Take yesterday, for example.
Yesterday we were reading the beginning chapter of Carl Sagan’s book The Demon-Haunted World: Science as a Candle in the Dark. It’s the book Sagan finished right before he died, and it’s all about skepticism and the dangers of anti-intellectualism and pseudoscience. Today I had two extreme reactions to the reading.
In my classes, I have students keep a reading journal. For each reading we have, I ask them to write a journal entry over the reading as a way to develop their thoughts. I really don’t care what they write, just as long as they write about the reading. It’s simply a completion grade, and I don’t really even read them.

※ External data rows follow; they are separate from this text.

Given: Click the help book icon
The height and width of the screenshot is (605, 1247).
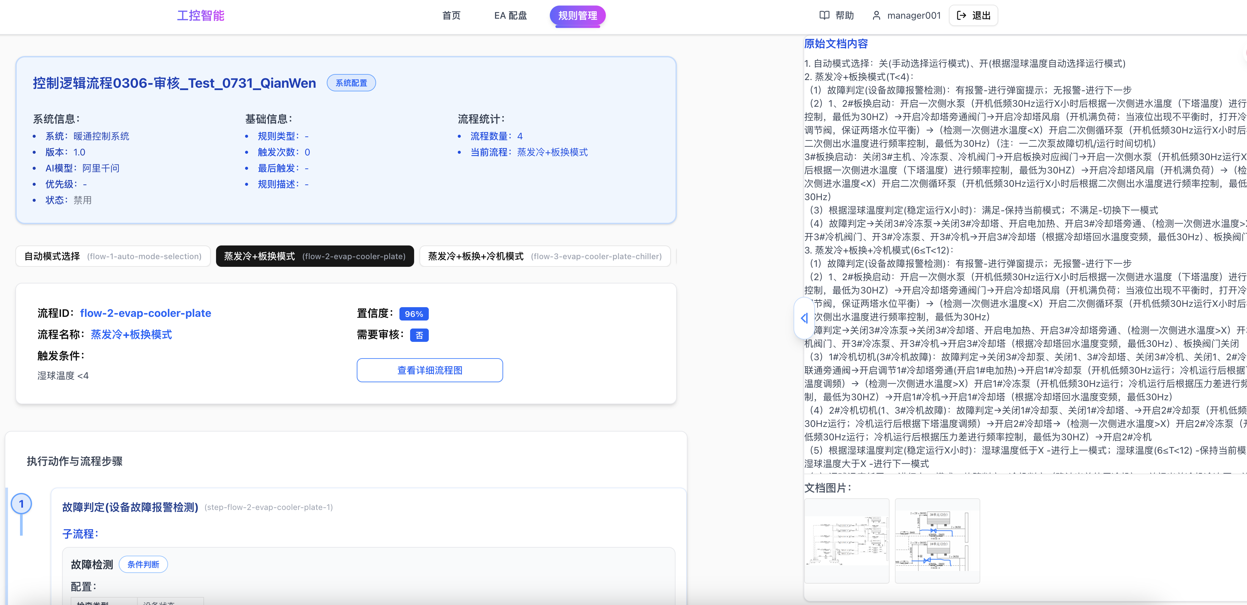Looking at the screenshot, I should [824, 15].
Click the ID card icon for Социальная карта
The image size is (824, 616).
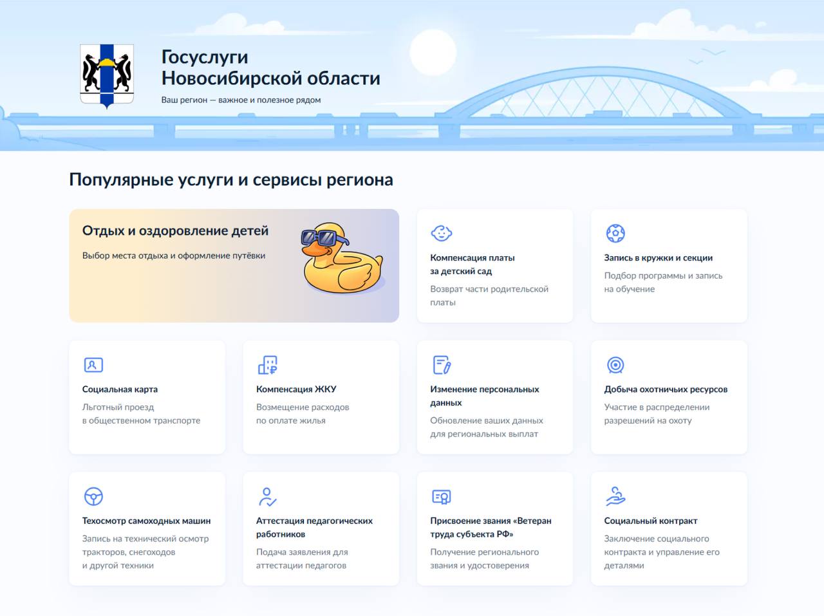click(93, 365)
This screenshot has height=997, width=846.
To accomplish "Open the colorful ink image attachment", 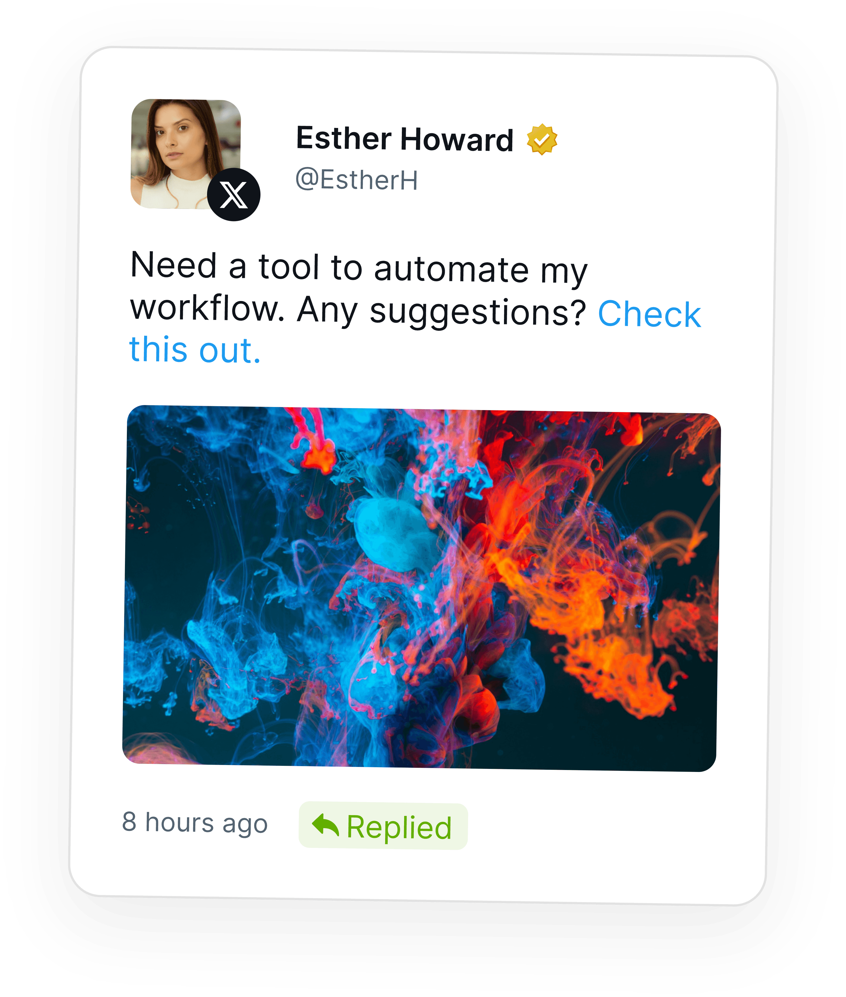I will pyautogui.click(x=422, y=588).
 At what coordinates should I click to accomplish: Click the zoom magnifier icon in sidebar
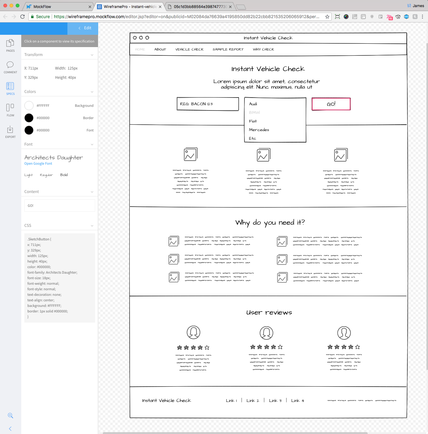pyautogui.click(x=10, y=416)
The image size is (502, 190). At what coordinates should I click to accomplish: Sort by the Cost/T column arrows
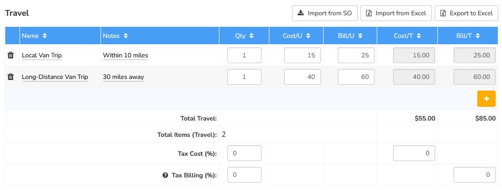[x=418, y=36]
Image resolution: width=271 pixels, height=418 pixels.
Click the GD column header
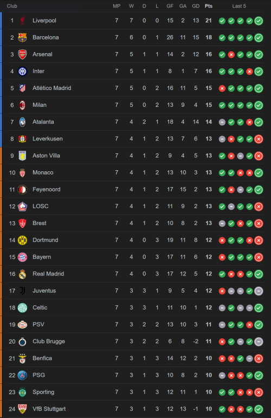196,6
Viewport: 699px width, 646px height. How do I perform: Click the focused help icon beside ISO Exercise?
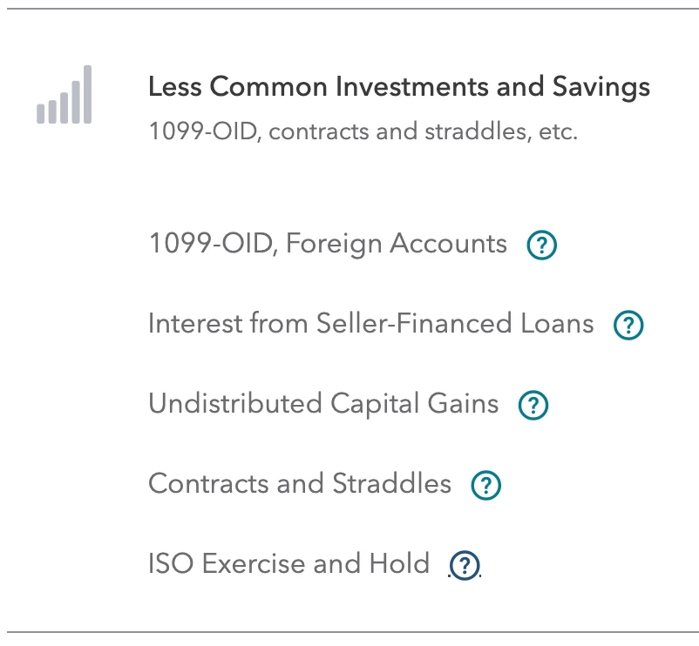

Today a young man brought me his journal, and I almost began crying as I was reading it. He had written nearly two pages, and the gist of his entry was that he came from a highly religious, fundamentalist family and, he felt ashamed and embarrassed that he no longer believed the religion of his upbringing. He spent the entire entry writing about how much it meant to him to discover that there were other people out there, brilliant people no less, that had the same problems with religion as he did. He kept writing how glad he was to have been in the class and how much better he felt about his life.
It was extremely moving, and I felt privileged that he had felt comfortable enough in my class to share that with me. I’m serious when I say I had to consciously keep myself from tearing up.
That was in the morning.
In the afternoon, I managed to completely enrage about ten people, all in different classes, almost to the point of violence. If we had been in a bar, I would have been in a fist-fight. As I wrote earlier, we were reading Sagan’s book about skepticism, and during the discussion we addressed pseudoscience. I asked the students what they thought about the Thomas Gray quote “Where ignorance is bliss, ’tis folly to be wise,” in regards to things like homeopathy and acupuncture.
I had no idea so many people were taken in with nonsense-bullshit like homeopathy and acupuncture. Good lord. I spent the majority of three classes–I’ll repeat that: THREE CLASSES–trying to understand how these students could buy into something that’s been proven time and again to be utter flim-flam.
One student said, “My parents spend about $300 dollars a month on homeopathic medicine. Are you calling them stupid?”
Calm down–I didn’t say “yes.” I didn’t tell him that I thought his parents were dumber than dirt. I thought it. But I didn’t say it.
Yesterday was fun, but the emotional wave and trough of the day was exhausting, and after work I felt like I had ran a marathon. Hopefully on Wednesday I can turn the auto-pilot back on.
Ohh, this brings back the good ol’ days.
Most people who don’t teach all day long have no idea how exhausting it is. “Ivory Tower” HA! I also have been almost hit, and certainly felt assaulted. The great times are great, but interestingly, take their own toll on the psyche as gratitude flows outward.
Actually, while I don’t go for homeopathic medicine, there’s scientific proof that acupuncture works for certain things, such as infertility — it has been shown to have a significant impact on improving fertility percentages during IVF treatments by as much as 12 percent. I don’t want anyone sticking needles in me, but that doesn’t mean it’s hokey.